*Work instruction*:
Can you reproduce the records below verbatim, from the line with "is (924, 783)." up to and including the line with "back-button is located", and nothing else?

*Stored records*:
____________________

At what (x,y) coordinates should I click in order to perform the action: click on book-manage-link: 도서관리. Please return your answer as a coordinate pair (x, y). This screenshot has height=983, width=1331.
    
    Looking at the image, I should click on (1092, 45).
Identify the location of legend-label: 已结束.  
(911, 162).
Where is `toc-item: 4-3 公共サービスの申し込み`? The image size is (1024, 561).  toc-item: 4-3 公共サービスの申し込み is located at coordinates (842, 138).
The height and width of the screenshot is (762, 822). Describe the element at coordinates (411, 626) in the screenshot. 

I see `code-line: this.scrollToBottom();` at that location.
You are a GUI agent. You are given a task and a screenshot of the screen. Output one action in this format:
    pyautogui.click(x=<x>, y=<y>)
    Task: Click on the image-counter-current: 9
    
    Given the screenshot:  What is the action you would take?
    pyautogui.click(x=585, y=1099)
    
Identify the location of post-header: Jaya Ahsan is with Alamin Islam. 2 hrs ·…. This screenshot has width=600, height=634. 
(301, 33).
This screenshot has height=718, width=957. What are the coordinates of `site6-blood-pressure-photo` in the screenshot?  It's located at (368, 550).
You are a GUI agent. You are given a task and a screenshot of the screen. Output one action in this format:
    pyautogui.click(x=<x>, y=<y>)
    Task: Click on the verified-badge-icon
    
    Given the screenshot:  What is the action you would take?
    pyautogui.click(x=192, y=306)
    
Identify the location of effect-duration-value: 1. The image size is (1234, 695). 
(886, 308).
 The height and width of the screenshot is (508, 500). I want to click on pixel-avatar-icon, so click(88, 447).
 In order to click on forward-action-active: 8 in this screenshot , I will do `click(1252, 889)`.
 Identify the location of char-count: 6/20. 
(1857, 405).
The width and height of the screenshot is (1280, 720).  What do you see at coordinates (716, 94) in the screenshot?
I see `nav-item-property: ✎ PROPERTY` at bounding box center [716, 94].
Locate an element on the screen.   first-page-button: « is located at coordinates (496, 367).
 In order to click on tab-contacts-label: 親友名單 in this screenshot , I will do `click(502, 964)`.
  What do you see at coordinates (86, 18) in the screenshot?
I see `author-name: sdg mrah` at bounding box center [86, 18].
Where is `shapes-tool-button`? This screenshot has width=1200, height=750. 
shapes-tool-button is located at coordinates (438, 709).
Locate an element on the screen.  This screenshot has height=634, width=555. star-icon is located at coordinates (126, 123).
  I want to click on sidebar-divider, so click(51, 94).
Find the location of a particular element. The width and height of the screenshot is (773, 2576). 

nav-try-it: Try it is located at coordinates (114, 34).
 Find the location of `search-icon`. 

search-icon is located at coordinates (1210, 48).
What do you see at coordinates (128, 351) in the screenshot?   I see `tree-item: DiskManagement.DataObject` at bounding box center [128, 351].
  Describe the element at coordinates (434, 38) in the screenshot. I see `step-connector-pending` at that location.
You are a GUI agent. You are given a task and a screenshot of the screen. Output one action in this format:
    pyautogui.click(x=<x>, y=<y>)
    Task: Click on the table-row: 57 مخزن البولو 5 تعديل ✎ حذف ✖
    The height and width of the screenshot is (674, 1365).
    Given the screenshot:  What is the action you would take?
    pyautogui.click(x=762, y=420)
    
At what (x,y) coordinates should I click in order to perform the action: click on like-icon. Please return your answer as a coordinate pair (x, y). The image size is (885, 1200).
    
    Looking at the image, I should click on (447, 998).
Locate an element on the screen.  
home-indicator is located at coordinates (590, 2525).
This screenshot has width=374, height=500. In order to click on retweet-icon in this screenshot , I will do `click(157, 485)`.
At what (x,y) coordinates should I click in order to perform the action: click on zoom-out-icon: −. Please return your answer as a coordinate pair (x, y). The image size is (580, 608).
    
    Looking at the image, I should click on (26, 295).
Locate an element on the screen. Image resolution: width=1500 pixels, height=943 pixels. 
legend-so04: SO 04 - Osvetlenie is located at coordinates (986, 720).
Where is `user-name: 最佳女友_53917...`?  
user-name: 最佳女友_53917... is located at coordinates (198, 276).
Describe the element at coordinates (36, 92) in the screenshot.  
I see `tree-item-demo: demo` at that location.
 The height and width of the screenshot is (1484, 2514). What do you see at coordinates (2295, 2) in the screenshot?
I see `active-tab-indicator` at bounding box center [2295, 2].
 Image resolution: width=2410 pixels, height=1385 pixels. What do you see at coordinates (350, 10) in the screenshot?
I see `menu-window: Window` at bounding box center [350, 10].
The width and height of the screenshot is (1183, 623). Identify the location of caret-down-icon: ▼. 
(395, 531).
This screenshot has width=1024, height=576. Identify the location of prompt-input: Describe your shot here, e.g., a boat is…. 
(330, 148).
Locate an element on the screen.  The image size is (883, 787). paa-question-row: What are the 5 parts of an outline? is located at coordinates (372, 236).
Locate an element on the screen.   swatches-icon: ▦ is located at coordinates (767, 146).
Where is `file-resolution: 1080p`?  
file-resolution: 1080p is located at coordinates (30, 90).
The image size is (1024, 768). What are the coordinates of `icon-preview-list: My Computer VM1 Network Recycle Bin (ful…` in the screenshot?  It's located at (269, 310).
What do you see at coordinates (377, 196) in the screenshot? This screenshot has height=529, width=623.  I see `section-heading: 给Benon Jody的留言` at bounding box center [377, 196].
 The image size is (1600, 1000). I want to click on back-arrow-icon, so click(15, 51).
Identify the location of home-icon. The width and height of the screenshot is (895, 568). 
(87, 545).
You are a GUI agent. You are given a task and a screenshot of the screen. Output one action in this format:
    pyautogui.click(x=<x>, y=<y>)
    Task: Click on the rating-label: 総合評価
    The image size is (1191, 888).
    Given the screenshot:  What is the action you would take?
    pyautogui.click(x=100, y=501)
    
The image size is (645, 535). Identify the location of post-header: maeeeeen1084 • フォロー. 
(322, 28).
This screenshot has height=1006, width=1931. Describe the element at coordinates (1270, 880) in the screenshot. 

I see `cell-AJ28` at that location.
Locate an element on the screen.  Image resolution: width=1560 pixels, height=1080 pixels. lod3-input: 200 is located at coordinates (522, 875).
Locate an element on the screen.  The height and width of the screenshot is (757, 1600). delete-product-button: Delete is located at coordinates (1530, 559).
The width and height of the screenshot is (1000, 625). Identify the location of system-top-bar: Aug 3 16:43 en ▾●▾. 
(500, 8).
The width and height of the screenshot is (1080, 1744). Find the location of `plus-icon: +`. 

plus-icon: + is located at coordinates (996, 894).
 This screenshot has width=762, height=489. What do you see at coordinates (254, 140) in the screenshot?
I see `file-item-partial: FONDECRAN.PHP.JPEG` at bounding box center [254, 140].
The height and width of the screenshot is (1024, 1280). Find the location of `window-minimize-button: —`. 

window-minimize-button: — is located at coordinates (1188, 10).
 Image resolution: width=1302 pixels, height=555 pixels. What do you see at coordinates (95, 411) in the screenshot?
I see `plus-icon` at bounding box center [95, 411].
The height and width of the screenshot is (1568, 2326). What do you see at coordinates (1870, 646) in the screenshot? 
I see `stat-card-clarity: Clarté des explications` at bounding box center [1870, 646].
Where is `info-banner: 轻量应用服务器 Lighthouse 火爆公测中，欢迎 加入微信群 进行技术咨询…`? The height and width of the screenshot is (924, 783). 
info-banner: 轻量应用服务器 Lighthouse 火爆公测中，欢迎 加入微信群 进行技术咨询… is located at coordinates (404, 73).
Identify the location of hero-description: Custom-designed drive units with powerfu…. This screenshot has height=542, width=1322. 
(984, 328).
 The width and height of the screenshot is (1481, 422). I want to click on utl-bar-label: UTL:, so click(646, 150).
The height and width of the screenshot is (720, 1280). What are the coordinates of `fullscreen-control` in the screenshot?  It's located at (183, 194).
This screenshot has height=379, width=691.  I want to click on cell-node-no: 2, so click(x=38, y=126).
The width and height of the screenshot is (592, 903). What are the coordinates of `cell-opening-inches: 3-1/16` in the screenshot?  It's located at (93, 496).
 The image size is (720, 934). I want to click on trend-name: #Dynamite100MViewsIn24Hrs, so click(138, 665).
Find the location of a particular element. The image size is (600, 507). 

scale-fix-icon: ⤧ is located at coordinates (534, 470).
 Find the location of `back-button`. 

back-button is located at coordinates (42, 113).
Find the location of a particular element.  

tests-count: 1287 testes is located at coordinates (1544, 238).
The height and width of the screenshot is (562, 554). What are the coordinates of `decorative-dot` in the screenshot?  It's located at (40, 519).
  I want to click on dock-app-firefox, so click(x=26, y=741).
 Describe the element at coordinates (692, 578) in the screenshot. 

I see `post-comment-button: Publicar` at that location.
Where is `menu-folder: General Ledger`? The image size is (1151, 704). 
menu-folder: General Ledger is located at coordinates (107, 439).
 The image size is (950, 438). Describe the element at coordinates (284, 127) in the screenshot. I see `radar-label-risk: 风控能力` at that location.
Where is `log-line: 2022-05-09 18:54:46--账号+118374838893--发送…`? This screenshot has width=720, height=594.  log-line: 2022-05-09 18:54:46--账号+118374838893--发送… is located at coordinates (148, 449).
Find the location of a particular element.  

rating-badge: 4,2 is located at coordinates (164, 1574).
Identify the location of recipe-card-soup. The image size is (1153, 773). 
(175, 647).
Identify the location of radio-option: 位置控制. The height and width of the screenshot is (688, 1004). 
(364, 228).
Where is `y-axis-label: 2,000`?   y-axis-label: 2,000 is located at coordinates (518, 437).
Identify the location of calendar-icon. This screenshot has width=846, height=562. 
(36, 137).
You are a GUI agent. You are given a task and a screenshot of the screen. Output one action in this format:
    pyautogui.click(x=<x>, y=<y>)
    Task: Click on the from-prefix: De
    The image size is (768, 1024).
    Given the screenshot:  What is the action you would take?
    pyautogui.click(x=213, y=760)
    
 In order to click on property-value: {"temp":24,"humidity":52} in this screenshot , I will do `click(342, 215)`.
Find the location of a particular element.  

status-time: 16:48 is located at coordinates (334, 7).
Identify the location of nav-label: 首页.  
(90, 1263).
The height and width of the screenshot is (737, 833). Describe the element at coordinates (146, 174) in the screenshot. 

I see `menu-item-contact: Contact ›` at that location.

____________________

*Solved problem*:
Where is `info-banner: 轻量应用服务器 Lighthouse 火爆公测中，欢迎 加入微信群 进行技术咨询…`? The height and width of the screenshot is (924, 783). 
info-banner: 轻量应用服务器 Lighthouse 火爆公测中，欢迎 加入微信群 进行技术咨询… is located at coordinates (404, 73).
Identify the location of hero-description: Custom-designed drive units with powerfu…. This screenshot has height=542, width=1322. 
(984, 328).
 The width and height of the screenshot is (1481, 422). I want to click on utl-bar-label: UTL:, so click(646, 150).
The height and width of the screenshot is (720, 1280). What are the coordinates of `fullscreen-control` in the screenshot?  It's located at (183, 194).
This screenshot has height=379, width=691.  I want to click on cell-node-no: 2, so click(x=38, y=126).
The width and height of the screenshot is (592, 903). What are the coordinates of `cell-opening-inches: 3-1/16` in the screenshot?  It's located at (93, 496).
 The image size is (720, 934). I want to click on trend-name: #Dynamite100MViewsIn24Hrs, so click(138, 665).
Find the location of a particular element. The image size is (600, 507). 

scale-fix-icon: ⤧ is located at coordinates (534, 470).
 Find the location of `back-button`. 

back-button is located at coordinates (42, 113).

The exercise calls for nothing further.